Imagine you’re on that old show “Supermarket Sweep,” where contestants race around a supermarket, grabbing as many goods as possible in a set amount of time. Instead, race around the immediate area of the house, grabbing as much as you can when and where it’s safe to do so, and place it under the tarped areas.
We never really know what’s important to people, so we sometimes have to use our best judgment as to what the average person may value. I tend to protect the irreplaceable items (i.e., photographs and family heirlooms) first, then those items of seemingly high value. Priority-wise, these groups are close, but irreplaceable has the slight edge because, well, it’s irreplaceable.
At a recent fire conference, I met a future long-time friend, Charlotte Fire Department Captain Scott Hardin. He told me about a fire in a single-family, occupied, wood-framed home in the Charlotte area. The officer in charge asked him to do some salvage work, so he bunched up pieces of furniture, threw tarps over them and then started collecting the large assortment of family photos on the walls to put under the tarps.
A few days later, he ran into a friend whose mother-in-law’s home had suffered a serious fire. The friend told Capt. Hardin that despite the damage that was done to the house, his mother-in-law had gone on and on about how the fire department had cared for her pictures. It wasn’t her couch, lamp or fine china that she cared had been protected—it was the family memories that meant the most to her.
And guess what—it was the same house.
Of course, there are situations when something is both high value and irreplaceable. We have a couple Frank Lloyd Wright buildings in Buffalo. One in particular is on the national register of historic places; it’s called the “Darwin Martin House” and it’s actually a compound of several buildings.
The property’s curators asked us not to break the stained-glass windows if there were a fire. Odd, I thought: the occupant advising us on how to fight a fire. At first, I was put off by this request. I try to only break windows that I feel need to be broken.
After a tour of the buildings, I learned that some of the windows are valued at around $20,000—and are definitely irreplaceable. I also learned that many of the windows are just regular glass with a stained-glass-looking plastic film applied. OK, I can work with this, I thought. Now that I know what to look for, if possible, I will break the knock-offs instead of the high-value, irreplaceable windows.
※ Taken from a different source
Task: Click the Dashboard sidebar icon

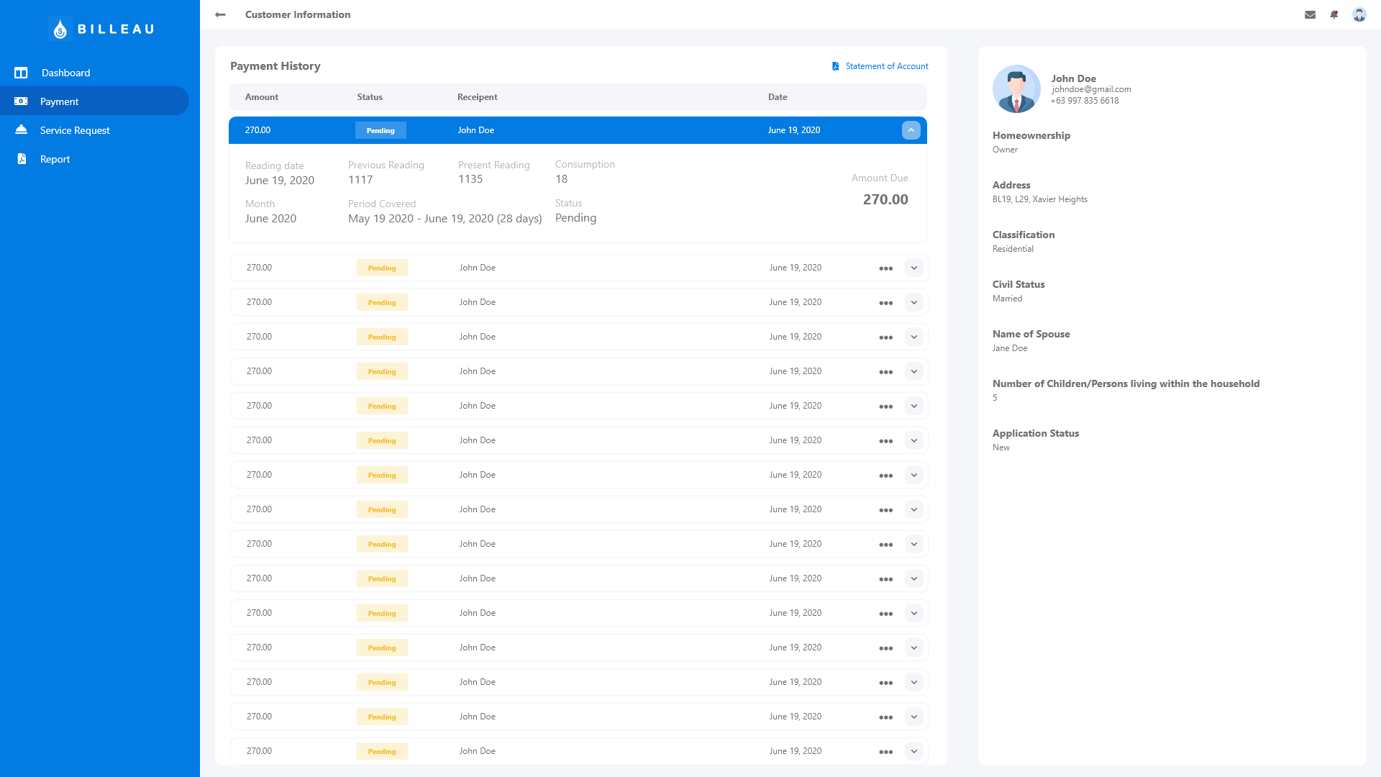Action: 21,73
Another example of why it’s important to save anything and everything we can occurred in February in the Buffalo suburb of Clarence Center. A plane crashed into a house and completely destroyed it. A man in the home was killed, but his wife and daughter miraculously escaped. The house was obliterated but a detached garage behind the house received very little damage. In the days following the crash, the newly widowed occupant expressed a desire to retrieve her husband’s things from the garage because that was all she had to remember him by. Clearly it wasn’t the dollar value attached to those items, but rather the fact that they belonged to a lost loved one.
Firefighters are professionals and, for the most part, we shouldn’t let emotions get in the way of doing our job. But this doesn’t mean that we can’t or shouldn’t show compassion and empathy for fire victims. So before your arrival, keep in mind that the victim’s lives may now be in turmoil, and your actions can minimize this turmoil. If you start to lose sight of this, take a look behind you on your way into the next fire building. Glance at the faces of the victims and think about how you can best—and safely—protect their valuables.